Sadness to feel happiness
"I wanted feeling to be the guide of life, not life to guide feeling.”
One of my favorite ways to think about happiness is to juxtapose it with sadness; you can’t understand one without experiencing the other.
The conversation is vivid in my mind. My coworker at the time, behind my post at the bookstore, told me he finds beauty in depression. To be human, to witness how such deep emotion can over take the mind, the body. Leaving you paralyzed.
I reframed my outlook on my lows. Intimate human connection, that feeling of building anticipation, is as raw and as beautiful as crippling pain. Without glorifying mental illness, it’s something many people can’t escape, and it’s something that with time, passes. In the good moments, I’ve built a foundation.
Family Happiness by Tolstoy talks about love and depression.

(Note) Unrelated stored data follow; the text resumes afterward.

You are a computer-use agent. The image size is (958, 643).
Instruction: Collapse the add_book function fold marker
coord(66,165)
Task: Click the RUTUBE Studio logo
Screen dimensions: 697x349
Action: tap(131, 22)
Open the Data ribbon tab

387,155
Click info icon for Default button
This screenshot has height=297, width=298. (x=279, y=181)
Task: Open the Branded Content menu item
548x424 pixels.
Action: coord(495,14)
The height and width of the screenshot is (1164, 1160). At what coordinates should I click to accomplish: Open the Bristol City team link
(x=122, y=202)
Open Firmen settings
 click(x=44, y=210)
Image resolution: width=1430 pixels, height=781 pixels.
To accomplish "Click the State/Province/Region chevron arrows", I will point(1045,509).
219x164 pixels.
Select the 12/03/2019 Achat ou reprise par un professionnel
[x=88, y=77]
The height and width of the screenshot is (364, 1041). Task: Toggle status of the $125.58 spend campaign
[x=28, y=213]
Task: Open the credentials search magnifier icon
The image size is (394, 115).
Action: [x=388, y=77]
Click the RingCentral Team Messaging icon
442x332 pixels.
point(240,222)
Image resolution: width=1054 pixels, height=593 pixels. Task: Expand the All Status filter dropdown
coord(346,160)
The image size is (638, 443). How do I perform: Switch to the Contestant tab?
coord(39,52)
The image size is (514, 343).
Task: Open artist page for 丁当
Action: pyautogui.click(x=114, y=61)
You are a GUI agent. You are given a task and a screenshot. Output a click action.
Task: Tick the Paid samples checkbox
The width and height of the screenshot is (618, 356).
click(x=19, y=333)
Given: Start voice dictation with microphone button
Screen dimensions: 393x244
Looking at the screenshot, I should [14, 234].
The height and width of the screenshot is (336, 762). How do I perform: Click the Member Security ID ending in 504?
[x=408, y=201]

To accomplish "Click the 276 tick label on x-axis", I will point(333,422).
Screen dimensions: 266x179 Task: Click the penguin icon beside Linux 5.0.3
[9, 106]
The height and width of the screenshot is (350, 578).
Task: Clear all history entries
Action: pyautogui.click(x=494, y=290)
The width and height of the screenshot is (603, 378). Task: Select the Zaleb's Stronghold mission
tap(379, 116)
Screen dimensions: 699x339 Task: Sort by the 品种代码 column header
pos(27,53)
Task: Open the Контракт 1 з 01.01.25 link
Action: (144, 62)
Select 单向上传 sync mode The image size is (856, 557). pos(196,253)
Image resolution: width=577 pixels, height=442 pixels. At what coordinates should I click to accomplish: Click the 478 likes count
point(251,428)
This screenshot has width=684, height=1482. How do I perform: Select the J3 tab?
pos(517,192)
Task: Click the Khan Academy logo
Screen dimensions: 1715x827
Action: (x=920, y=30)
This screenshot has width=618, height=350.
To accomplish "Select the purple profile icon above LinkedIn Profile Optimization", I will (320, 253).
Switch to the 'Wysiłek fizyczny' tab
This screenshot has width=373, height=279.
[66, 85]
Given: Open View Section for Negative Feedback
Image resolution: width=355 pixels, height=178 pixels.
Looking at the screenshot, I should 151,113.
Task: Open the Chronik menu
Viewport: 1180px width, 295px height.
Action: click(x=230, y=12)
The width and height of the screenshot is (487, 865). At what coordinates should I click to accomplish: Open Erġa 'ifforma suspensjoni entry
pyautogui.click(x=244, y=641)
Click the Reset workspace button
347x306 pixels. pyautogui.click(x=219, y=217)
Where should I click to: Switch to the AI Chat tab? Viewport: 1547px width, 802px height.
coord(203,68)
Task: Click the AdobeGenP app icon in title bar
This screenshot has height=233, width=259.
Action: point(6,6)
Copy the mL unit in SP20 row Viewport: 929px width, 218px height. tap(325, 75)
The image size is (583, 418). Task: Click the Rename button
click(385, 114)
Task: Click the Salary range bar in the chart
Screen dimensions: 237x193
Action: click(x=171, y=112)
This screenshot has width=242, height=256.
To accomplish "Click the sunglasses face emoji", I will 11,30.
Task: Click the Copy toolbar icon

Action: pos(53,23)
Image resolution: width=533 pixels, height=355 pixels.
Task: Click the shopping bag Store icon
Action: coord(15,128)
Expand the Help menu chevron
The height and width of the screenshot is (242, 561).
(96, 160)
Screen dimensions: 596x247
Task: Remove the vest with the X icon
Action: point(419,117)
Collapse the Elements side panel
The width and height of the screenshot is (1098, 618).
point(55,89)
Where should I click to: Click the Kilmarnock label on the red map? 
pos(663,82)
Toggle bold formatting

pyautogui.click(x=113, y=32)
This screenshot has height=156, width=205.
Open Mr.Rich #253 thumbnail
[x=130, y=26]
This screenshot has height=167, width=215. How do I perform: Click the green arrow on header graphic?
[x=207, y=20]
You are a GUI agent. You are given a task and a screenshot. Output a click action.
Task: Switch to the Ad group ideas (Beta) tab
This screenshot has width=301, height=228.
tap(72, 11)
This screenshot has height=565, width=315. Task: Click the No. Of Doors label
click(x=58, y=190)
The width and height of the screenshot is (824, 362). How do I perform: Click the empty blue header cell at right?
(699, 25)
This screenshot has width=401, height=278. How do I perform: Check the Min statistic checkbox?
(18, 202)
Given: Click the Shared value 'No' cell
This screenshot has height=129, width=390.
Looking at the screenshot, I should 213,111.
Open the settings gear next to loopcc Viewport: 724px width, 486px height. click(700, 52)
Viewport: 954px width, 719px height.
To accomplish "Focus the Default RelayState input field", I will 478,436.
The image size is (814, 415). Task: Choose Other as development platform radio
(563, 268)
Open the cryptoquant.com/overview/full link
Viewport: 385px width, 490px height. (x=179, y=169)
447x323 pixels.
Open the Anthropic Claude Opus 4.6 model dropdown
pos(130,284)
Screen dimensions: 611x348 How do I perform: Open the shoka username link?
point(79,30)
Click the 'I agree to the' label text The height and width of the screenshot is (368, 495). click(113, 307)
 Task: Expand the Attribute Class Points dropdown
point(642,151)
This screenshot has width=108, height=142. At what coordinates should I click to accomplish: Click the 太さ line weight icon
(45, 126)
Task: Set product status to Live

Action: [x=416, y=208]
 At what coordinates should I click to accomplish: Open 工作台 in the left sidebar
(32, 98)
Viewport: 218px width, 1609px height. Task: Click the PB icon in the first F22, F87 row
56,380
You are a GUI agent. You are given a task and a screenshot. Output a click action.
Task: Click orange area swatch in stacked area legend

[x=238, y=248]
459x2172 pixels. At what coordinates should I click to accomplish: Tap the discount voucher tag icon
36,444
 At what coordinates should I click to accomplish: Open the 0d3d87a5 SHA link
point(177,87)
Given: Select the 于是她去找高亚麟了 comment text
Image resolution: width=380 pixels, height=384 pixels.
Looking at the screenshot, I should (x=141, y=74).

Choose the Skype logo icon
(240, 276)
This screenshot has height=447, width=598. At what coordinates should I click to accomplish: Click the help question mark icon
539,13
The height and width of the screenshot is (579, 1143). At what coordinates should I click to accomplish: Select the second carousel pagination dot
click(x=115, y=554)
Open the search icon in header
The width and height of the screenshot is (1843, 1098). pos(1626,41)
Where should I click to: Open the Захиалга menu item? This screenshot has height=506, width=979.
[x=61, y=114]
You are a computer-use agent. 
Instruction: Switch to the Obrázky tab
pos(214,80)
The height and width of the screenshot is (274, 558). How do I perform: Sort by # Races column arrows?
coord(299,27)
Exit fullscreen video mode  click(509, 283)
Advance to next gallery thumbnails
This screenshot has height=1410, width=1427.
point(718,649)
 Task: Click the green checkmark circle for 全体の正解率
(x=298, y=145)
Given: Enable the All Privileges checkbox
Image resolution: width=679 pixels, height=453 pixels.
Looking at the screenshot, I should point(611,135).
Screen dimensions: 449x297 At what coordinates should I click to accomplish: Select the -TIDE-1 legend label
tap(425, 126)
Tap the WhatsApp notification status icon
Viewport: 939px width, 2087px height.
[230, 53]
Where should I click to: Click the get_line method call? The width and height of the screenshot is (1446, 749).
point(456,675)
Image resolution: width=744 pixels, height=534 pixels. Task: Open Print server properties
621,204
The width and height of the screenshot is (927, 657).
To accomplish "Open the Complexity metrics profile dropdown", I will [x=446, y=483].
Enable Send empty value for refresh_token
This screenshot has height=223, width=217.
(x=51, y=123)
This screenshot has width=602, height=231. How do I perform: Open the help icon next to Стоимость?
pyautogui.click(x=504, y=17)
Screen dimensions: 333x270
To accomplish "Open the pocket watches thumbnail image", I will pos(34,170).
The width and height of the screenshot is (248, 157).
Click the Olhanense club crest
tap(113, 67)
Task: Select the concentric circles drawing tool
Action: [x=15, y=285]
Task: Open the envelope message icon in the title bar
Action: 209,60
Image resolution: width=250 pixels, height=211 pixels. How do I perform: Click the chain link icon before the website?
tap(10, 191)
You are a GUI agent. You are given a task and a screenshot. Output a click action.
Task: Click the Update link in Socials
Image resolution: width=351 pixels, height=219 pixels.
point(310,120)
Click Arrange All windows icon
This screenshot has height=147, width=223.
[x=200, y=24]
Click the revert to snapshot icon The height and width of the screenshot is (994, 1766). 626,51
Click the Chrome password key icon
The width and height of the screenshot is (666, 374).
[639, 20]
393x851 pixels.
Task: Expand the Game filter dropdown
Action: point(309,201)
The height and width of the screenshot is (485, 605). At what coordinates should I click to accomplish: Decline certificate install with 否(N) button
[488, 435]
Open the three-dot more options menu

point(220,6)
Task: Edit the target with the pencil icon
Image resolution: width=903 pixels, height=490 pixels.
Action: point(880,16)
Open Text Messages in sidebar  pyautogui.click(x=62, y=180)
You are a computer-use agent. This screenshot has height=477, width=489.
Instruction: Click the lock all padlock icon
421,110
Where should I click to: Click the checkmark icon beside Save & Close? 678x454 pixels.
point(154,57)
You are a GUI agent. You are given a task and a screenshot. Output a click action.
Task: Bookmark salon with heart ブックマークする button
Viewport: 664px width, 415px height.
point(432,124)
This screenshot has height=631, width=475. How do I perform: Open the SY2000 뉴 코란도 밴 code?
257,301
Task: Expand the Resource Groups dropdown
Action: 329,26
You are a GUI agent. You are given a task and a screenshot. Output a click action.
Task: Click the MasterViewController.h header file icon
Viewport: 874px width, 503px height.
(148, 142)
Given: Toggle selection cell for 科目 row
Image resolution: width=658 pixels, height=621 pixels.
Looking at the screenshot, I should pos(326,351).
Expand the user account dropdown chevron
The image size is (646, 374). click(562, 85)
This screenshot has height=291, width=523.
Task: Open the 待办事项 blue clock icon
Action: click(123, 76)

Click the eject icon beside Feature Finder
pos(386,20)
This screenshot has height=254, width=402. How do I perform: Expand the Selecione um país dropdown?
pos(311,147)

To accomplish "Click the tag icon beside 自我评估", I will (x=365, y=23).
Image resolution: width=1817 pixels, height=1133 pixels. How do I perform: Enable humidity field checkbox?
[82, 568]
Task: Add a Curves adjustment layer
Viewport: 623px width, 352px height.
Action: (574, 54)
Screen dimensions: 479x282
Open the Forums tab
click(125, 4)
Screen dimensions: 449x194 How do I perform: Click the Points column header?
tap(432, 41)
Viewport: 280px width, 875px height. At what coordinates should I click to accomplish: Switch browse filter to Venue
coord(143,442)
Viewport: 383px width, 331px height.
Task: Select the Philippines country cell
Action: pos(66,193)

She loses herself in him, dives into deep loneliness and longing, loves deeply and even recognizes her wins.
“I was tormented by the thought that this happiness cost me no effort and no sacrifice.”
“I wanted, not what I had got, but a life of struggle; I wanted feeling to be the guide of life, not life to guide feeling.”
With so many more things to say about this story, these few pages want me chasing the same; I tend to follow emotion over logic, and want to experience feeling, and allow feeling, despite its connotation, to guide life.